N. europaea cells were cultured in a growth medium (pH 7.8) consisting of 18.90 mM (NH4)2SO4, 3.67 mM KH2PO4, 5.95 mM NaHCO3, 400 μM MgSO4·7H2O, 30 μM CaCl2·2H2O, 180 μM Fe-EDTA, and 50 mM HEPES. The cells were shaken in the dark at 28 °C. When the bacteria were grown to the late logarithmic phase, the cells were collected by vacuum filtering with a polyethersulfone membrane (diameter: 25 mm, pore size: 0.2 μm, Pall Corporation, Ann Arbor, MI, USA). After the cells were adsorbed on the membrane, another polyether sulfone membrane was placed over the cells to make a sandwich form. Then the sandwich form was fixed with an O-ring on a 25 mm membrane holder (Pall Corporation, Ann Arbor, MI, USA). When not in use, the cells were stored at 4 °C in the growth medium.

2.4. Apparatus

Figure 1 shows the schematic diagram of the flow monitoring system. The propulsion of the solution was accomplished with a peristaltic pump (IFIS-D, Xi'an Remex Analyse Instrument Co., Ltd., Xi'an, Shaanxi, China). The membrane holder with immobilized cells was placed between the pump and the flow cell. The detection chamber was constructed in-house from a single block of Perspex. An ammonium-sensitive working electrode (i.d. 4 mm, o.d. 6 mm) and an Ag/AgCl reference electrode were imbedded into the cell body with a distance of 10 mm. The whole flow-through system was assembled using Teflon tubing of a 0.8 mm internal diameter. Potentiometric measurements were performed with a Model PXSJ-216 digital ion analyzer (Shanghai Instruments Factory, Shanghai, China) in the galvanic cell: Ag/AgCl/sample solution/ISE membrane/inner filling solution/AgCl/Ag.

2.5. Procedures

For the control test, the peristaltic pump delivered the buffer solution (Tris-HCl buffer, 0.05 M, pH 8.0) containing 10-4 M NH4Cl at a flow rate of 1.62 mL min-1. When a stable potential baseline was obtained, the flow was stopped for the ammonia oxidation by the AOB cells immobilized in the membrane holder. After 30 min, the pump was started and a negative potential peak induced by the decrease in the ammonium concentration was recorded when the buffer solution passed through the ammonium-selective electrode in the flow cell. For inhibitor measurements, varying amounts of inhibitors were added to the buffer solution and delivered through the system. The additions of the inhibitors decreased the ammonia oxidation activity of the AOB cells, thus causing relatively smaller peak signals as compared to that of the control test.

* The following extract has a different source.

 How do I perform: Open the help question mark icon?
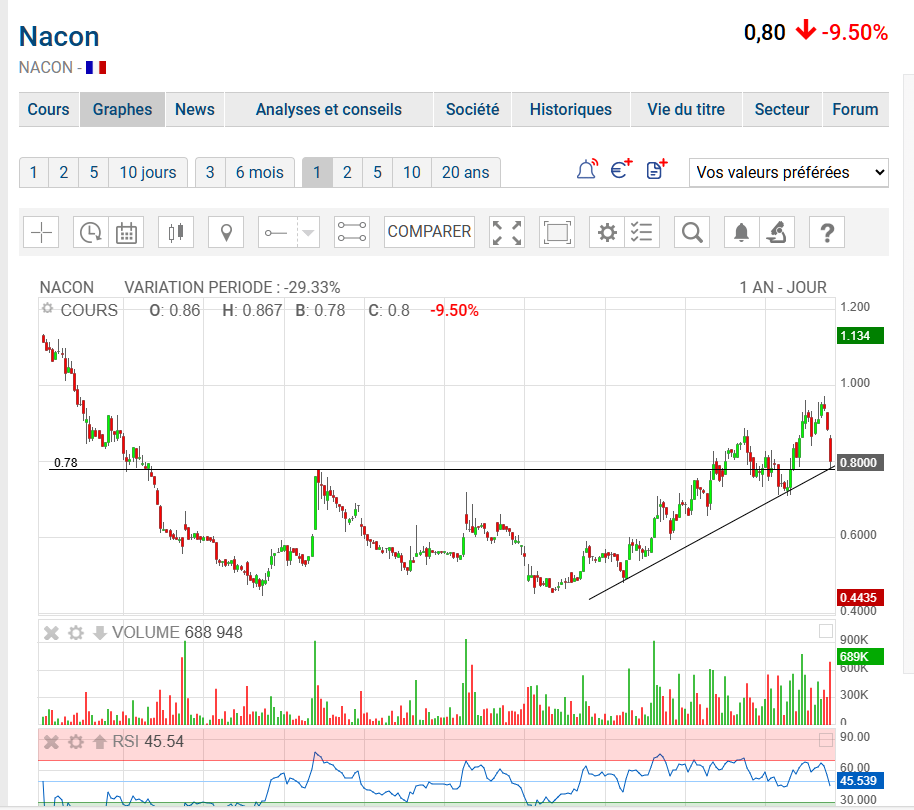[x=827, y=232]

2.6. Nitrite Assays Using Cell Suspensions

Cells were collected by centrifugation and washed with the Tris-HCl buffer several times to remove nitrite. Experiments were performed in 50 mM Tris-HCl buffer in batch reactors. Buffer solutions containing N. europaea, 10-4 M NH4Cl and varying concentrations of inhibitors were incubated for 30 min at 30 °C. The batch reactor without an inhibitor was run for the control. The concentrations of nitrite were measured by the colorimetric method using N-(1-naphthyl)ethylenediamine dihydrochloride and sulfanilic acid.

3. Results and Discussion

3.1. Optimization of the Flow Biosensing System

The influence of the concentration of the Tris buffer was studied in the range of 0.03–0.20 M and the results are shown in Figure 2(a). It can be seen that higher buffer concentrations result in lower potential peak heights, which is probably due to the higher ion background in the buffer solution. Although decreasing the buffer concentration improves the sensitivity, it may cause larger noises in potential signals. To achieve a higher sensitivity and a lower level of noise, 0.05 M was selected as the buffer concentration.

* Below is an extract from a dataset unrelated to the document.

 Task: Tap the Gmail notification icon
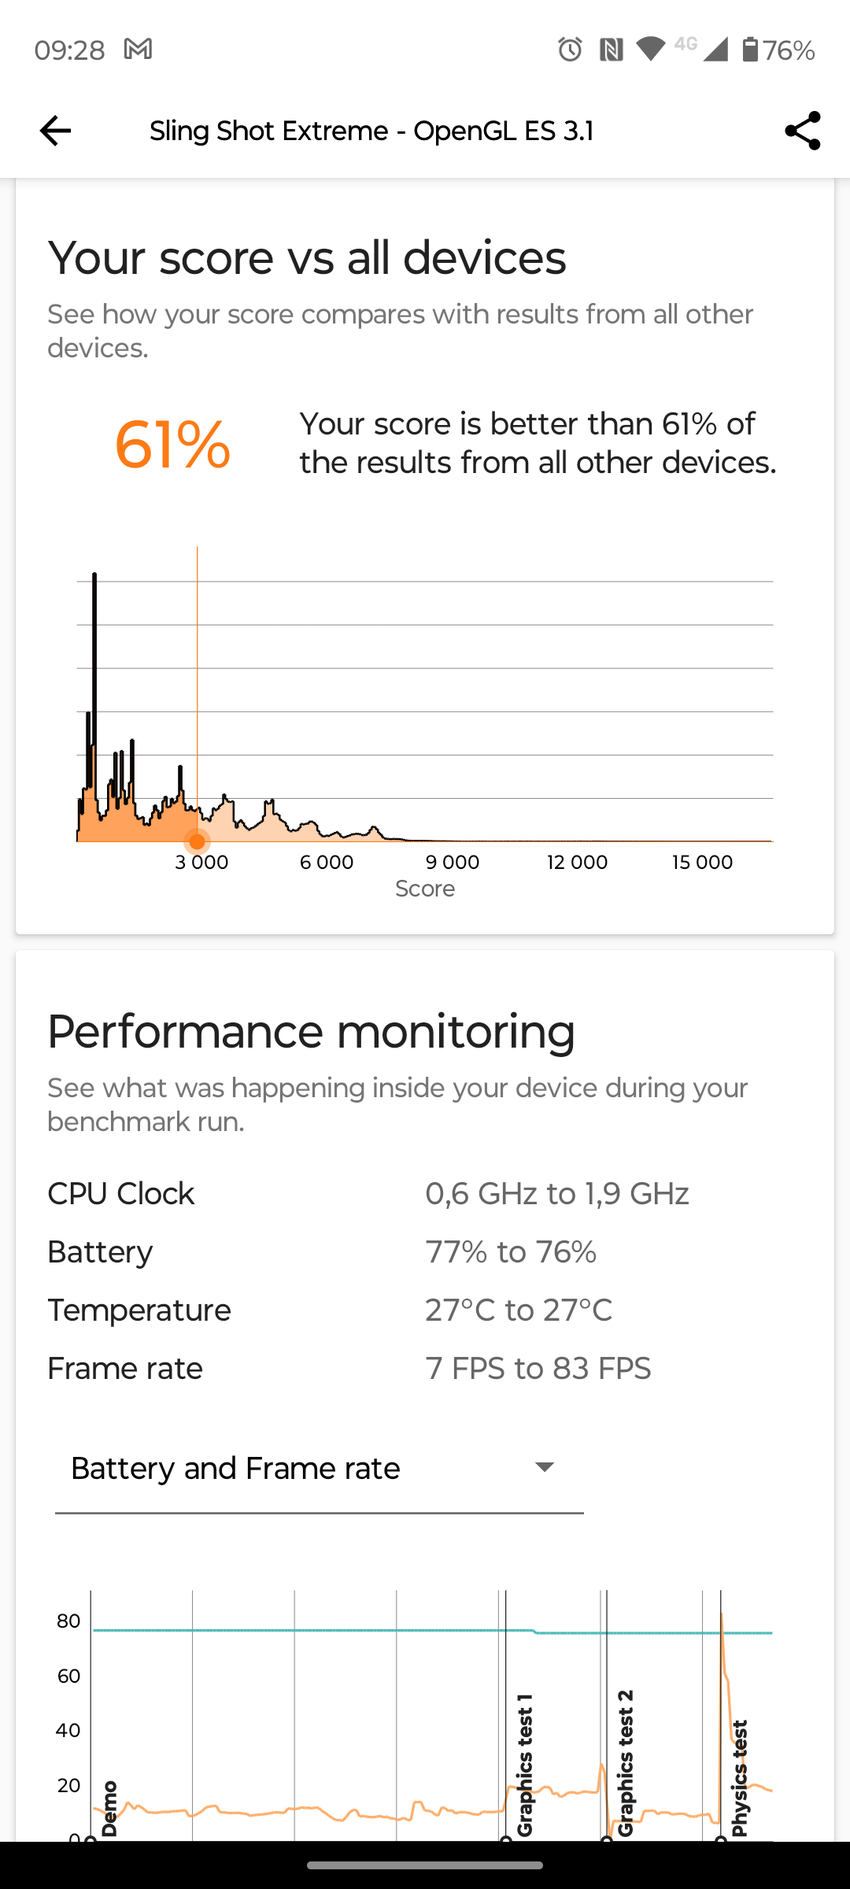point(138,49)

Temperature and sample pH are key factors for most enzymatic reactions. The effect of temperature on the sensor response was investigated (Figure 2(b)). The results show that the potential response increases with increasing temperature up to 30 ° C, which is due to the increase in the enzymatic activity in the cells. Experiments also show that the response decreases with further increase in temperature probably due to the damage to the AOB cells. Therefore, 30 ° C was employed as the operational temperature for subsequent experiments. The effect of sample pH on the sensor response was examined over the range of 7.0–9.0 in 0.05 M Tris-HCl buffer. As shown in Figure 2(c), the maximum potential peak height was observed at pH 8.0, indicating that N. europaea cells have the highest metabolic activity at this pH value. Therefore, pH 8.0 was used for further experiments.

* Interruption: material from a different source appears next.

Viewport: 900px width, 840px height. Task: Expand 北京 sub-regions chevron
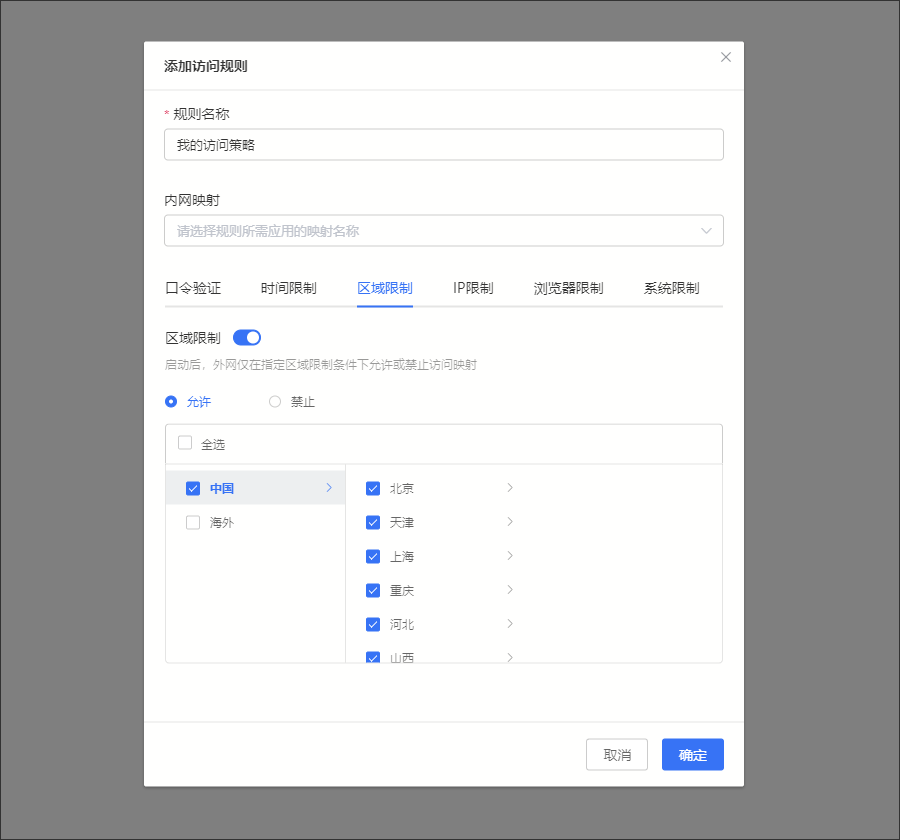pyautogui.click(x=510, y=488)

The influence of flow rate was studied in the range of 0.86–2.30 mL min-1. Figure 2(d) shows that lower flow rates may result in lower potential peak heights, which is probably due to the dispersion of the sample when flowing between the membranes with immobilized N. europaea cells and the flow cell with the membrane electrode. In addition, lower flow rates could prolong analytical time, and may cause peak broadening. However, on the other hand, at flow rates higher than 1.62 mL min-1, the sensor response decreased, which may be due to the sample dilution effect caused by vigorous mixing in the flow. Therefore, the flow rate of 1.62 mL min-1 was chosen for the present system.

Experiments were performed to investigate the relationship between the sensor response and the amount of the immobilized cells. As shown in Figure 3(a), for the control test, the potential peak height increases with increasing the cell amount due to an increase in the catalytic activity of the cells, and could reach a plateau when 1.7 × 109 cells are immobilized. However, the amount of immobilized cells may also affect the inhibition sensitivity of the biosensor. As shown in Figure 3(b), for measuring 0.3 μM thioacetamide, lower cell amounts could give higher sensitivities. Considering a compromise between high inhibition sensitivity and large peak height, the amount of the immobilized N.europaea cells was chosen as 1.0 × 109 cells for subsequent experiments.

3.2. Inhibitory Effects of Toxicants

For the catalytic mechanism of N. europaea, ammonia is initially oxidized to hydroxylamine by the ammonia monooxygenase (AMO). AMO contains copper in its active site, so copper chelating agents such as allylthiourea and thioacetamide are specific inhibitors for the ammonia oxidation [21]. The presence of an inhibitor could decrease the ammonia oxidation rate (AOR). Thus, the inhibitory effect can be evaluated by comparing the inhibited AOR with that of the control. The inhibition effects of various concentrations of allylthiourea (0.05–0.5 μM) and thioacetamide (0.05–1.5 μM) were investigated. The inhibition percentages can be calculated using Equation (2):

inhibition % = AOR - AOR i AOR × 100 %
where AOR and AORi are the ammonia consumption rates before and after exposure to an inhibitor, respectively. The concentration of ammonia can be converted from that of ammonium, while the latter can be measured by the membrane ISE according to the Nernst equation. For simplicity, the relationship between the inhibition percentage and the potential response can be described as follows:
inhibition % = 10 - F Δ E i / 2.303 RT - 10 - F Δ E / 2.303 RT 1 - 10 - F Δ E / 2.303 RT × 100 %
where ΔE and ΔEi are the potential peak heights before and after addition of the inhibitor, and R, T, and F are the universal gas constant, the absolute temperature and the Faraday constant, respectively.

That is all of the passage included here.